Museum on Main Street brings high-quality Smithsonian traveling exhibitions to Main Street museums, historical societies, and other small-town cultural venues across the country. These traveling exhibits are crucial for generating senses of deep historical rooting, ownership and belonging in our communities across the State of Michigan. Our 2021 Museum on Main Street exhibit: Voices and Votes: Democracy in America was centered around the questions that the American revolutionaries who waged a war for independence put forward to concretize their vision about what an independent American nation should look like, and how these questions continue to frame our nation today. The Center for the Arts of Greater Lapeer was one of our selected locations and partners to bring the 2021 exhibit to the city of Lapeer. In this blog, we talked to the Center’s Executive Director, Jill Lyons, who told us about the Center’s experience hosting this exhibit with both its perks and challenges. In 2023, Museum on Main Street has a new exhibit called Spark! Places of Innovation, more information on this exhibit is forthcoming. We hope that the meaningful experience of the Center for the Arts inspires others across our state to host these exhibits. After reading this interview we invite you to learn how to become a host here.
What motivated The Center for the Arts of Greater Lapeer to want to host the 2021 Museum on Main Street Voices and Votes exhibit?
The Center for the Arts applied to host Museum on Main Street Voices and Votes for two reasons. The first was to bring light to the amazing story of the vote that made the City of Lapeer the County seat in the newly formed State of Michigan. The second reason was the exhibit was a wonderful compliment to another Center for the Arts Humanities grant project about the Women’s Suffrage movement. The Suffrage project had been derailed due to the pandemic. The timing of the Voices and Votes exhibit in Gallery 194 aligned with the rebirth of the Suffrage project, titled It Happened Here, playing next door in The PIX Theatre.

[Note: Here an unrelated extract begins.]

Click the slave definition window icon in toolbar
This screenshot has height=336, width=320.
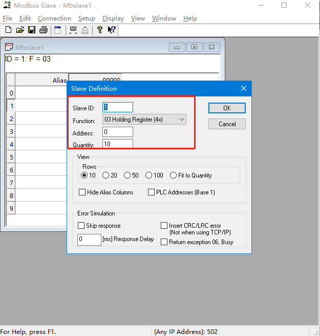[58, 30]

How was the experience of hosting this exhibit in the City of Lapeer?
Hosting Voices and Votes was an incredible journey. The primary reasons for hosting came to fruition in a wonderful way! Yet, there were so many other unimagined opportunities and discoveries that came to light by hosting this exhibit as well. The State Scholar did an amazing job, telling the story of the vote that sealed the City of Lapeer as the County Seat. He intertwined the story with what was happening nationally at the time. He explained what the motivation of the early settlers was to come from the east to the wilds of Michigan.
Survey results showed that the majority of patrons that visited the exhibit also came to see It Happened Here. Part of the local exhibit for Voices and Votes was a timeline we created that showed the Women’s Suffrage movement nationally, on the state level and on the local level here in Lapeer County. The timeline became one of the highlights of the local exhibit and has been offered to Lapeer County Community School teachers for use in their classrooms.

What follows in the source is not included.